At common law, do modifications require additional consideration?
Yes. At common law, modifications of an existing contract must be supported by consideration. An agreement to modify a contract may still be enforced if there are new obligations on both sides.
(Example: A orally agrees to lower price of services contract from $4k to $3k. B happily accepts with nothing in return. Not enforceable because B has no new obligation.)
Under the UCC (goods), what are the essential terms for formation of a contract?
The identity of the parties, the subject matter of the agreement, and the quantity are the only essential terms under the UCC. As long as the parties intend to create a K, the UCC “fills the gap” if other terms are missing (e.g., time or place of delivery).
What is the applicability of the SOF to goods contracts?
An oral K for goods is valid and enforceable unless the sale of goods is $500 or more.
In that case, the K must be in writing and signed by the party to be charged in order to satisfy the SOF and be enforceable. The writing need only be sufficient to indicate that the parties intended to enter into a K.
What is an exception to the UCC SOF?
A contract for the sale of goods is outside the UCC SOF to the extent that goods are received and accepted, and to the extent that payment has been made and accepted.
(Ex: Oral contract to sell 10 knives; Seller delivers 6 and Buyer accepts and pays; SOF does not apply to those 6 but DOES apply to last 4)
What is a merchant’s confirmatory memo?
In contracts between merchants for the sale of goods for $500 or more, if a memorandum sufficient against one party is sent to the other party who has reason to know its contents, and the receiving party does not object in writing within 10 days, then the contract is enforceable against the receiving party even though he has not signed it.
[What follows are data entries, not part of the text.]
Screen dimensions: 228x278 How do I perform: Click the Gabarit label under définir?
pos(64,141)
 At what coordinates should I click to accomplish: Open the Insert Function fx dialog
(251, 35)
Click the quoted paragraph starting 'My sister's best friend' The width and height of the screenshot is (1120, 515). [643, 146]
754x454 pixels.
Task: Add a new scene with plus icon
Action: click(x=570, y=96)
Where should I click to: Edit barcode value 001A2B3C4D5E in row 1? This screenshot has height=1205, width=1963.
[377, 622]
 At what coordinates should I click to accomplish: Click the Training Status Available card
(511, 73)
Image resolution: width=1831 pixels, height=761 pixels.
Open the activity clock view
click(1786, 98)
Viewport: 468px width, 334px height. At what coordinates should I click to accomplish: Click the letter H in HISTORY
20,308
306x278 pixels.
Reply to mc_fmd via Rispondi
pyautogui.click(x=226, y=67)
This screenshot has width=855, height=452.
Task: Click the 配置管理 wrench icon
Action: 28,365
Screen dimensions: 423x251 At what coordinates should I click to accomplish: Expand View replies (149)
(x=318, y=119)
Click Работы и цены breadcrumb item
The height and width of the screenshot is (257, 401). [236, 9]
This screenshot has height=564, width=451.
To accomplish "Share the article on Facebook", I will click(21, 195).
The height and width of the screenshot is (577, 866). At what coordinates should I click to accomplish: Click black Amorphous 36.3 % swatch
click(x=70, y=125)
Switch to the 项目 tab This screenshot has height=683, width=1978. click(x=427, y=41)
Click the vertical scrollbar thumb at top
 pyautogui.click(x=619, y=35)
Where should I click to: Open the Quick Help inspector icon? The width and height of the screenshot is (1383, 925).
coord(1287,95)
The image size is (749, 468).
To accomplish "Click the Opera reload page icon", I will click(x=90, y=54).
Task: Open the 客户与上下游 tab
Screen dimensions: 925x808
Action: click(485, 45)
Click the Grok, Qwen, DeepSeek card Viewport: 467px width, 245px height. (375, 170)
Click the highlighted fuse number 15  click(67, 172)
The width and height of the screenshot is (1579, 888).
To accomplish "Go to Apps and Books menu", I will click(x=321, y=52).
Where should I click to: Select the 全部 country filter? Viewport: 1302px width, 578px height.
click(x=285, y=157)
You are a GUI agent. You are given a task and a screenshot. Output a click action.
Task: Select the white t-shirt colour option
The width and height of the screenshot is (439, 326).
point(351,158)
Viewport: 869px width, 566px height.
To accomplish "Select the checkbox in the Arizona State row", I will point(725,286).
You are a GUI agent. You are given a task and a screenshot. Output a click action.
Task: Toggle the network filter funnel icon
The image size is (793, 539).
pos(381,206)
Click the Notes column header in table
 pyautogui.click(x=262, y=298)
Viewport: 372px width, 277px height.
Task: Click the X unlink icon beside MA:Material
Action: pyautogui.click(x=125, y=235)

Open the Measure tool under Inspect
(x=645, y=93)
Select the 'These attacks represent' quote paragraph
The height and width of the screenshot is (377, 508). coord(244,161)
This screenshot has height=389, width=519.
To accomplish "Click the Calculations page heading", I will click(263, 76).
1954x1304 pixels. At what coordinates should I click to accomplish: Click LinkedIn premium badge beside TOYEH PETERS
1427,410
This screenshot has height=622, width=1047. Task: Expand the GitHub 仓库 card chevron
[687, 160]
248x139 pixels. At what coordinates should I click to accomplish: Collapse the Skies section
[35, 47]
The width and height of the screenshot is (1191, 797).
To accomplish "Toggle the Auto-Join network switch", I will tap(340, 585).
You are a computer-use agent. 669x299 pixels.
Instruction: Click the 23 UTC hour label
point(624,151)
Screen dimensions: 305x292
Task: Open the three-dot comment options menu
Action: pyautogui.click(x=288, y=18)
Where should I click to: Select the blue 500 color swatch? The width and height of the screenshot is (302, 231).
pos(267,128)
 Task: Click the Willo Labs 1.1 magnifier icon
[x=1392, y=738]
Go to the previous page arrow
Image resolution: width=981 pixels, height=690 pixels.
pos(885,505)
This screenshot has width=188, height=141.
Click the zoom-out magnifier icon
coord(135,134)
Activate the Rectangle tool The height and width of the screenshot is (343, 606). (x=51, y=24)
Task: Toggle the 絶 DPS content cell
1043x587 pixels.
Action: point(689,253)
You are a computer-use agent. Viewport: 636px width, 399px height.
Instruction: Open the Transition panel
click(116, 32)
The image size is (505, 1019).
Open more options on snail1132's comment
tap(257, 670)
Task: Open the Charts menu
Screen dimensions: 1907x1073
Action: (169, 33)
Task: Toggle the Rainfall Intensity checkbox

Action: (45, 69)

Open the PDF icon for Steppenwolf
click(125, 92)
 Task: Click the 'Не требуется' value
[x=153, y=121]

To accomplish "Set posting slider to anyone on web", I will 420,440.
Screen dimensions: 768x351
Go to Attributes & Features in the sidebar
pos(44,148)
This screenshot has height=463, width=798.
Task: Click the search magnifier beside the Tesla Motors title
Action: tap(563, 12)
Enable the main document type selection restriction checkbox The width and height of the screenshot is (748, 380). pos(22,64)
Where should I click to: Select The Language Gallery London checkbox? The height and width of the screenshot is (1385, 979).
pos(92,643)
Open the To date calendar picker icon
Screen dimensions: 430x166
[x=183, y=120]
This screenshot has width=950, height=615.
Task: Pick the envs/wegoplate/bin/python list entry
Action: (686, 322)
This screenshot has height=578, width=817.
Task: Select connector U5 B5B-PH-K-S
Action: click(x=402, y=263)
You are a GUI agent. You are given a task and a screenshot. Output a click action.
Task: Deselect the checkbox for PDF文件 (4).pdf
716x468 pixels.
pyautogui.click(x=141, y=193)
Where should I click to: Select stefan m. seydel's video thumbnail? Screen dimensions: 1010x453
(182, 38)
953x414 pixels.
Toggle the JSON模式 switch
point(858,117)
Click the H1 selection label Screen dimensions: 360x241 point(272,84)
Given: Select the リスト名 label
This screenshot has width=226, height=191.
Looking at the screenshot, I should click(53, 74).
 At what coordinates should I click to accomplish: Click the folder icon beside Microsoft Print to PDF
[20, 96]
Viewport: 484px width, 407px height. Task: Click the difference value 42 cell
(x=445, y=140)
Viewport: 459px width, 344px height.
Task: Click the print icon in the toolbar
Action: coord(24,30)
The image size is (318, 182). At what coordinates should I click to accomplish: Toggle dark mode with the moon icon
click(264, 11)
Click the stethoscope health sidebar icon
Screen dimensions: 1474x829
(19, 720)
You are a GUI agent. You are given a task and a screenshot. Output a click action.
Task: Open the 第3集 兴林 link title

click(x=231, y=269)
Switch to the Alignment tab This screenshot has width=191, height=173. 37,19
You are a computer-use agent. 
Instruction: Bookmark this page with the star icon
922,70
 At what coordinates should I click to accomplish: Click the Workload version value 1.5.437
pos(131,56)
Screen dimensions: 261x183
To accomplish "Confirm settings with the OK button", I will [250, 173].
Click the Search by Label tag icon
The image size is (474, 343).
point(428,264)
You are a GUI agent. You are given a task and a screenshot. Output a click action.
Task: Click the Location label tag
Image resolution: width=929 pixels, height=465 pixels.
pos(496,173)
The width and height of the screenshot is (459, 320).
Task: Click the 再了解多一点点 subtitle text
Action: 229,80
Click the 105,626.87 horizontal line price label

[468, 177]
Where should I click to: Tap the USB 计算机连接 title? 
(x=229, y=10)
But it STILL must satisfy SOF, and if it doesn’t it still won’t be enforceable.
Generally speaking, when can an offer be revoked?
In general, an offer can be revoked by the offeror at any time prior to acceptance.
What is a merchant’s firm offer (and the requirements)?
A merchant’s firm offer is a promise by a merchant to hold an offer open for a certain period of time, not to exceed 3 months.
Under the UCC firm offer rule, an offer to buy or sell goods is irrevocable if: (i) the offeror is a merchant; (ii) there is an assurance that the offer is to remain open; and (iii) the assurance is contained in a signed writing from the offeror.
(Note: A firm offer prepared by the offeree – an unusual scenario – must be separately authenticated by the offeror)
Apart from a merchant’s firm offer or option (supported by additional consideration) what is a fall-back way to keep an offer open?
It is still possible for an offer to be irrevocable if the offeree reasonably and detrimentally relies on the offeror’s promise prior to acceptance. It must have been reasonably foreseeable that such detrimental reliance would occur.
How is an offer revoked?
An offer is revoked when the offeror makes a manifestation of an intention not to enter into the proposed contract before the offeree accepts. A revocation may be made in any reasonable manner and by any reasonable means, but it is not effective until communicated.
If the offeree finds out that the proposed contract is no longer performable (e.g., because A already sold the goods to C), the offer is constructively revoked.